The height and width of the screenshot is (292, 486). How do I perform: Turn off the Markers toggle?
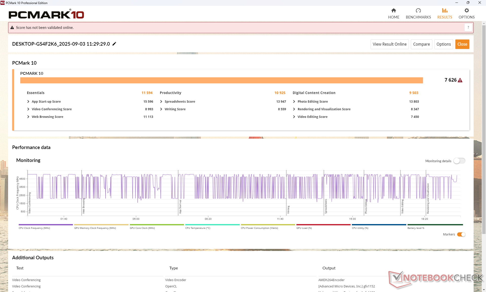pos(461,234)
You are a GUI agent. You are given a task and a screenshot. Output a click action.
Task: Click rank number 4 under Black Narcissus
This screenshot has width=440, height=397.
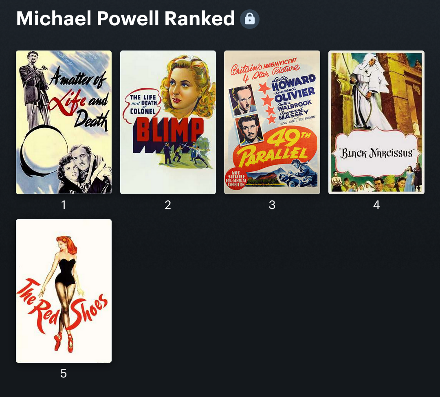pyautogui.click(x=376, y=205)
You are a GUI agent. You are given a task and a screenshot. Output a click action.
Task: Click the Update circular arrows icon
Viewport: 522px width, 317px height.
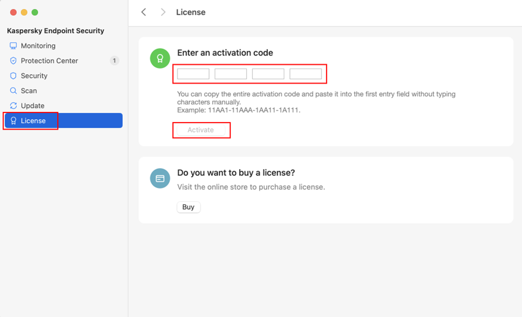(13, 106)
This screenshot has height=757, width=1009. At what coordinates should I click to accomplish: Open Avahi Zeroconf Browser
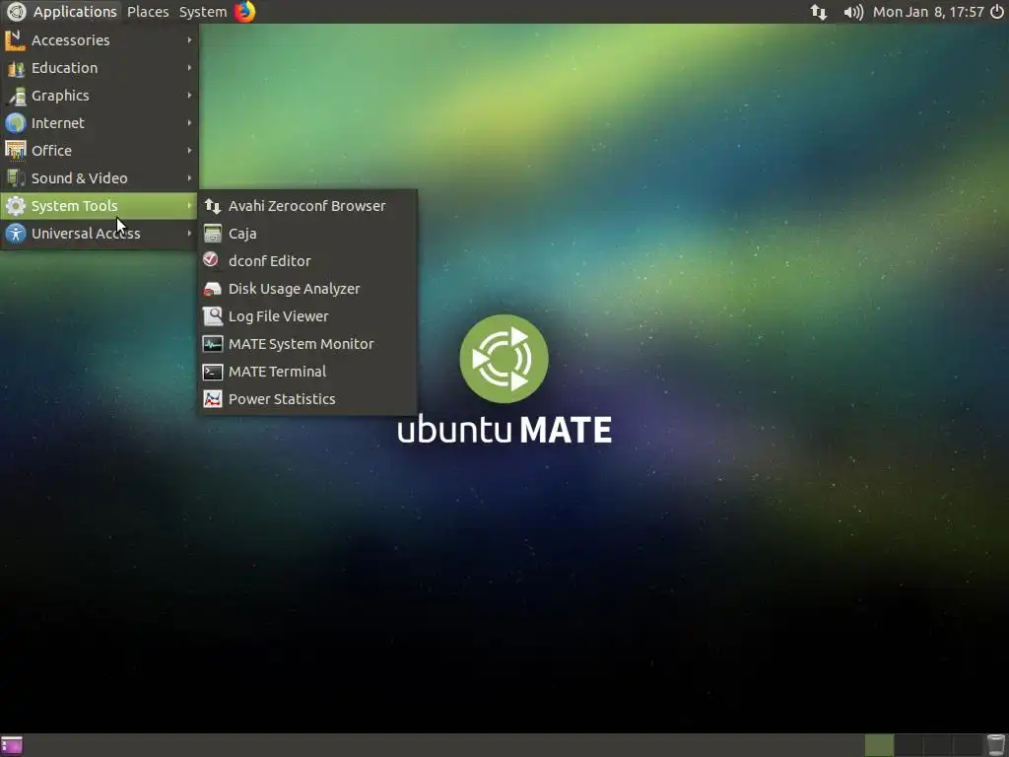[307, 205]
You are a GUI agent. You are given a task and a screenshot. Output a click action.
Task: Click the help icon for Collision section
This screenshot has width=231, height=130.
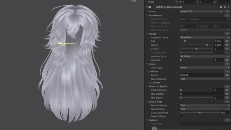pos(227,71)
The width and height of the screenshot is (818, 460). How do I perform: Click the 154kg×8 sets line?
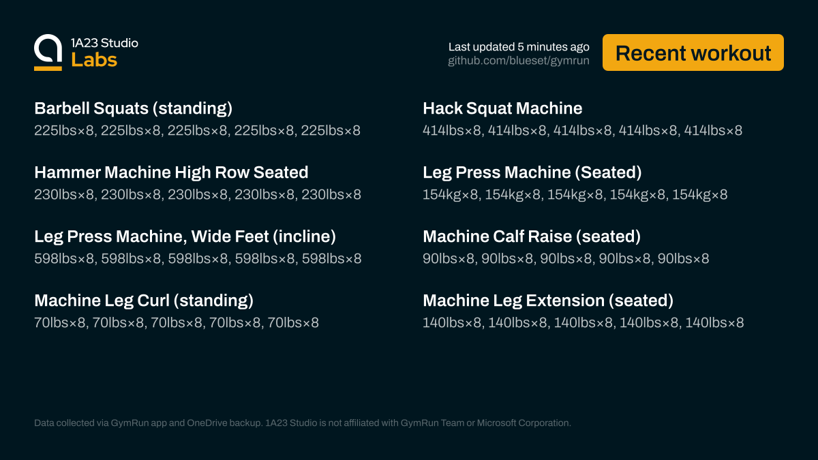(575, 194)
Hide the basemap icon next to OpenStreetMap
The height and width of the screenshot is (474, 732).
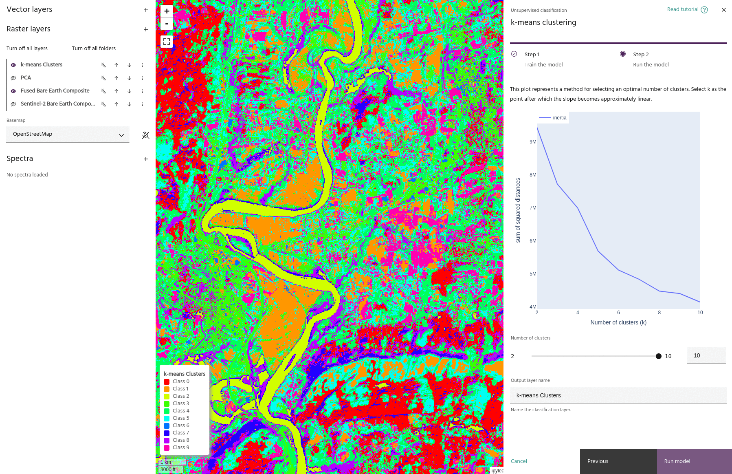145,135
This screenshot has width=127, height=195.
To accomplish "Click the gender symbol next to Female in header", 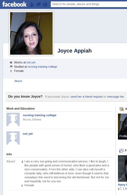I will (x=11, y=71).
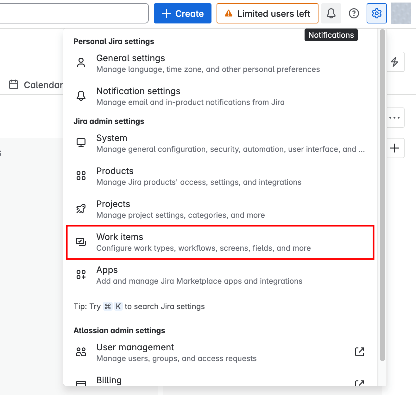
Task: Switch to the Calendar tab
Action: coord(36,85)
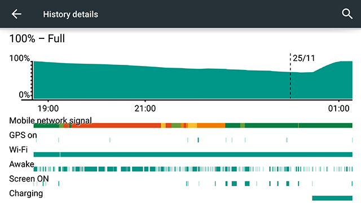Click the 19:00 time axis label
Image resolution: width=361 pixels, height=203 pixels.
(48, 108)
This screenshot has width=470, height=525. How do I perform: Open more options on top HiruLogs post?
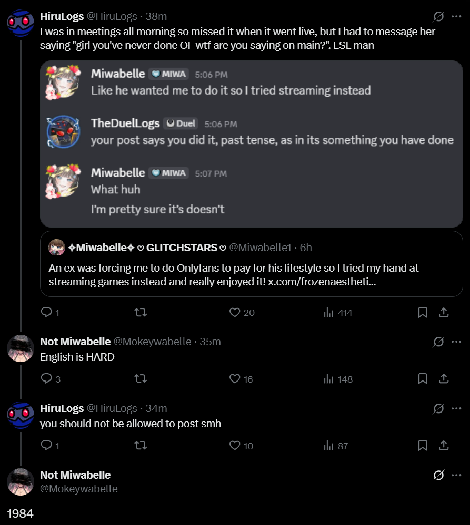coord(456,17)
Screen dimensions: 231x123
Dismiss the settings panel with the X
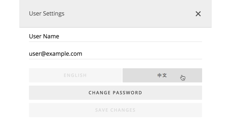198,14
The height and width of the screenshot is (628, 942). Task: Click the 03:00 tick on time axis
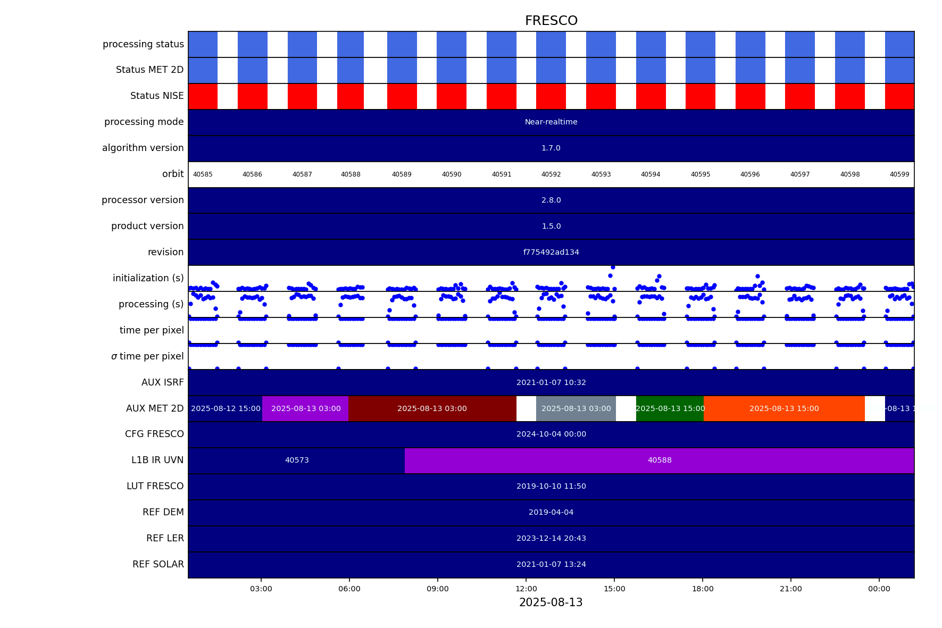click(x=261, y=589)
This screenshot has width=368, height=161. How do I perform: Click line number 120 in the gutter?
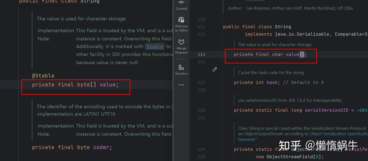click(x=201, y=110)

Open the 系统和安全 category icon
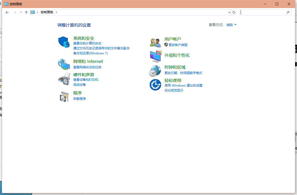tap(64, 42)
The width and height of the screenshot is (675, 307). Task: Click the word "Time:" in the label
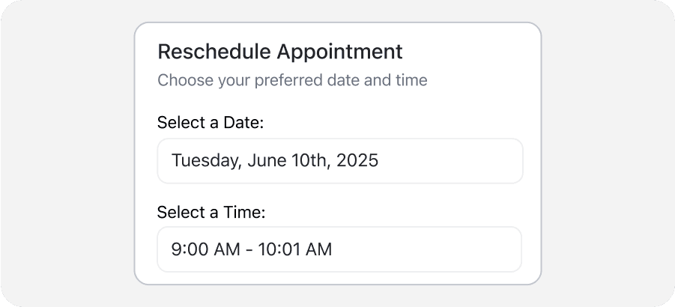pyautogui.click(x=244, y=212)
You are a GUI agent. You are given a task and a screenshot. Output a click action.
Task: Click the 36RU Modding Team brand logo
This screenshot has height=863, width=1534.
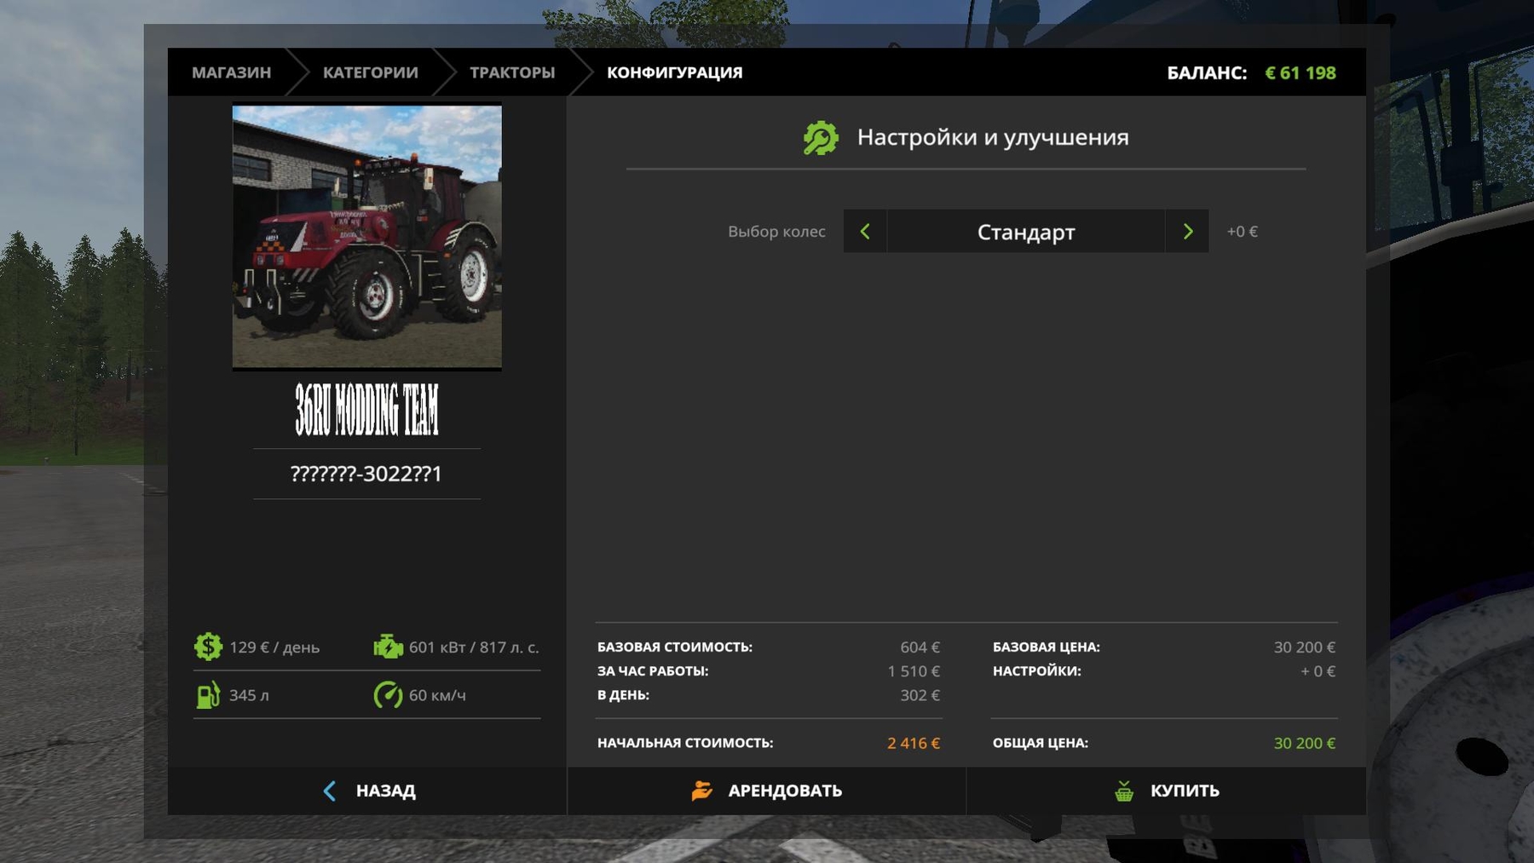366,410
++++++++++++++++++++
- _WHAT YOU ARE ASKED TO DO_: Format the material from the line containing "This screenshot has width=470, height=525." through the end of the material, inclusive, as a Markdown table with the columns Row and Line. Skip blank lines and leave out the pictures.

- _TASK ANSWER_:
| Row | Line |
|---|---|
| 1 | This screenshot has width=470, height=525. How do I perform: Open more options on top HiruLogs post? |
| 2 | coord(456,17) |
| 3 | Screen dimensions: 231x123 |
| 4 | Dismiss the settings panel with the X |
| 5 | 198,14 |
| 6 | The height and width of the screenshot is (628, 942). Task: Click the 03:00 tick on time axis |
| 7 | click(x=261, y=589) |
| 8 | This screenshot has width=368, height=161. How do I perform: Click line number 120 in the gutter? |
| 9 | click(x=201, y=110) |
| 10 | Open the 系统和安全 category icon |
| 11 | tap(64, 42) |
| 12 | The width and height of the screenshot is (675, 307). Task: Click the word "Time:" in the label |
| 13 | pyautogui.click(x=244, y=212) |
| 14 | You are a GUI agent. You are given a task and a screenshot. Output a click action. |
| 15 | Task: Click the 36RU Modding Team brand logo |
| 16 | This screenshot has height=863, width=1534. |
| 17 | 366,410 |